• [Exercise brief]: Output the lines of the records from the one containing "Task: Click inside the Value data text area" through the last, both ends included. Leave pictures out.

(Collected data entries)
┄┄┄┄┄┄┄┄┄┄┄┄┄┄┄┄┄┄┄┄
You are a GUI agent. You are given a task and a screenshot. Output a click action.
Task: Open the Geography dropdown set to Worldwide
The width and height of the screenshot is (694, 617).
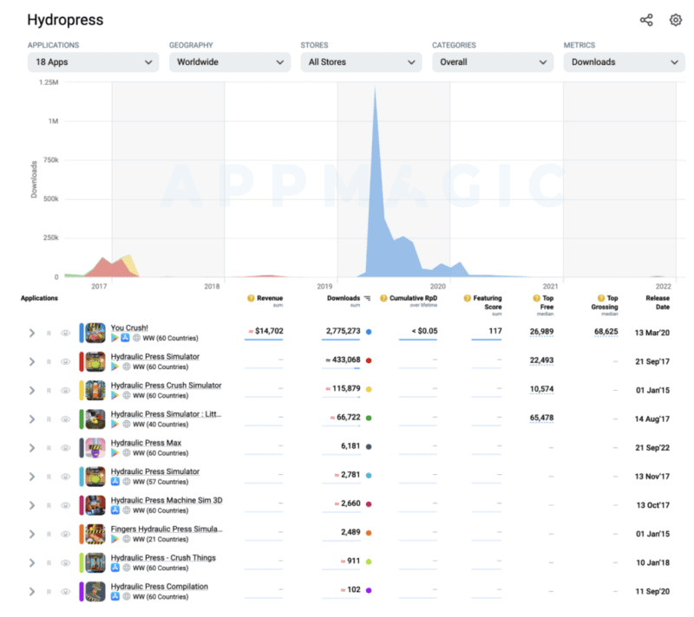pos(230,62)
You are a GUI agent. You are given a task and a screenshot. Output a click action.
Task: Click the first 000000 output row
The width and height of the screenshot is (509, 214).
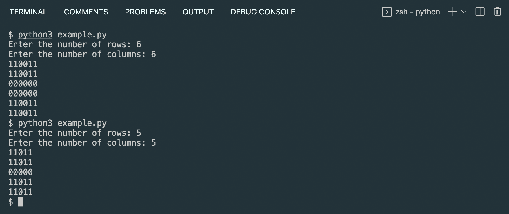(23, 84)
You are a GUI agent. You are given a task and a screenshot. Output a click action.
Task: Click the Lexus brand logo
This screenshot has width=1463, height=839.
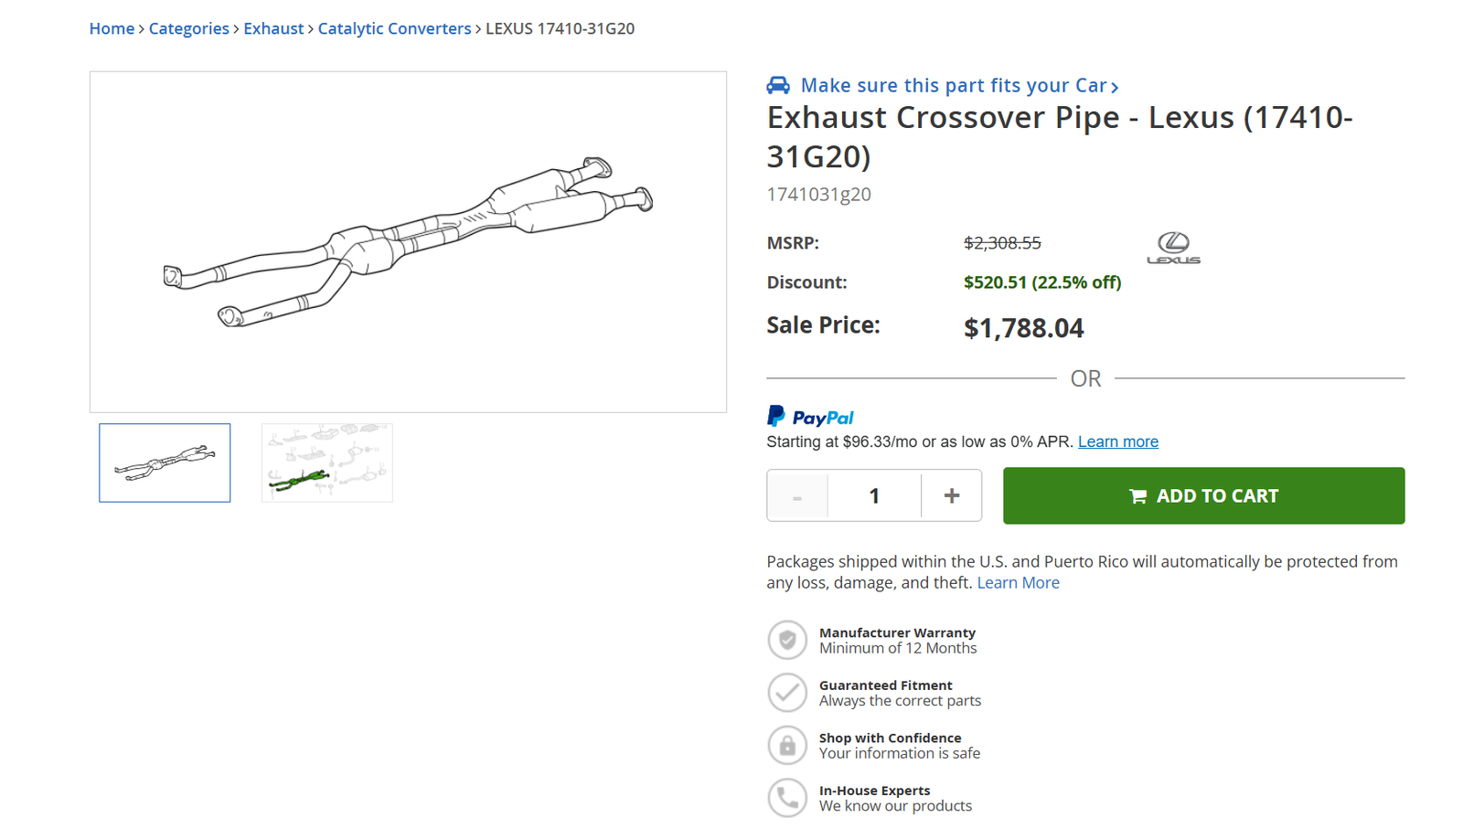[1173, 248]
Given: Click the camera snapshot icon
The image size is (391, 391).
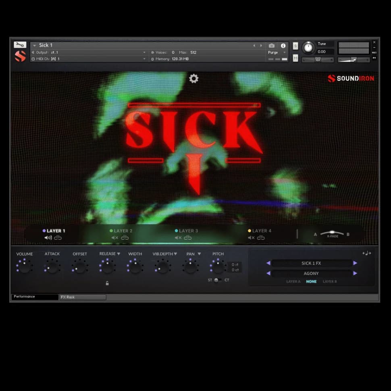Looking at the screenshot, I should (272, 46).
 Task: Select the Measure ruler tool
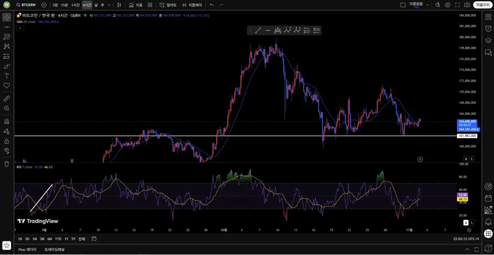click(x=6, y=99)
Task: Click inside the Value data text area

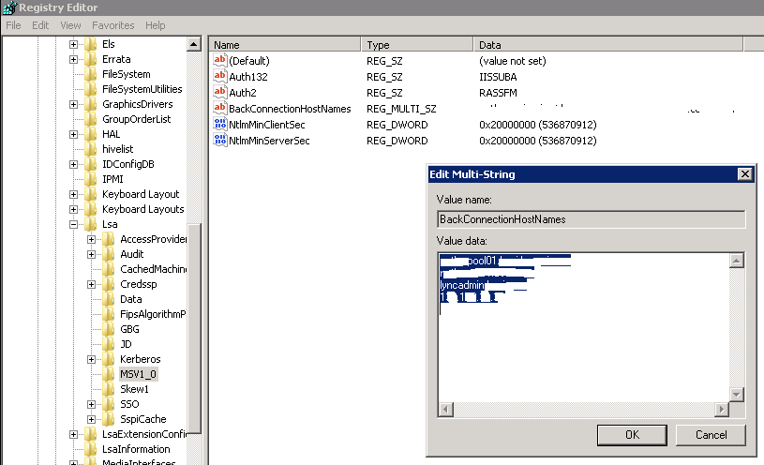Action: point(581,356)
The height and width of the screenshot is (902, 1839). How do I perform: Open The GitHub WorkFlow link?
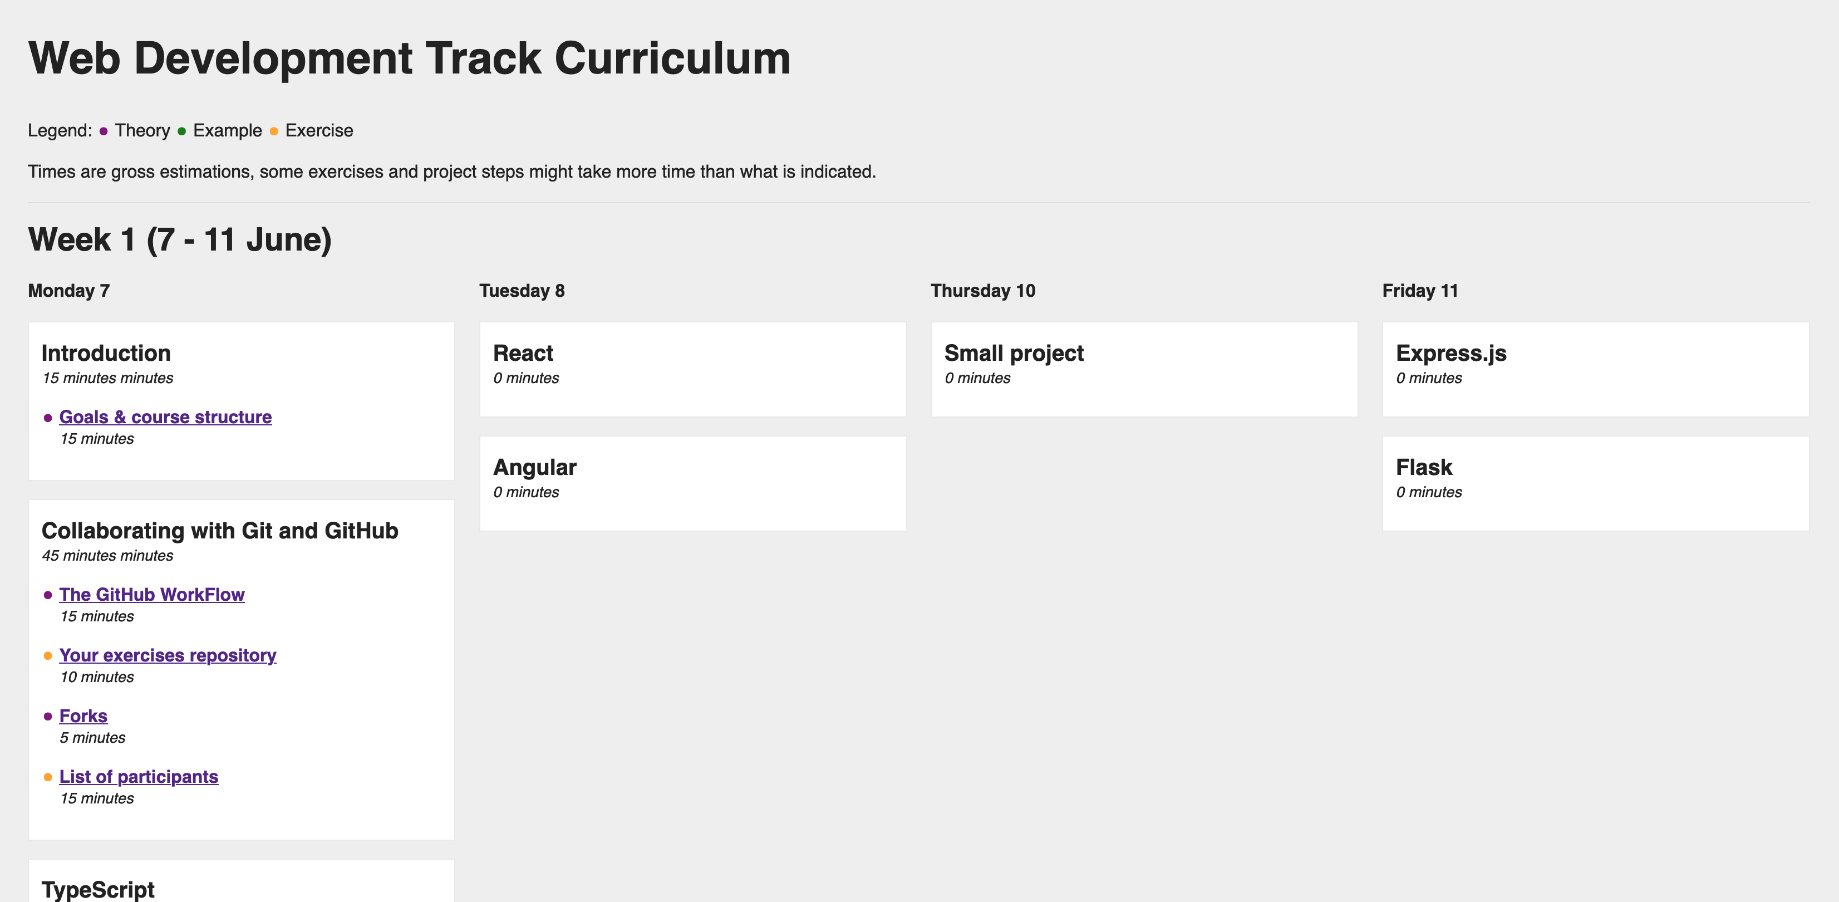pos(151,594)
┄┄┄┄┄┄┄┄┄┄┄┄┄┄┄┄┄┄┄┄
• [Task output]:
Task: Click inside the Value data text area

Action: point(581,356)
The height and width of the screenshot is (902, 1839). How do I perform: Open The GitHub WorkFlow link?
pos(151,594)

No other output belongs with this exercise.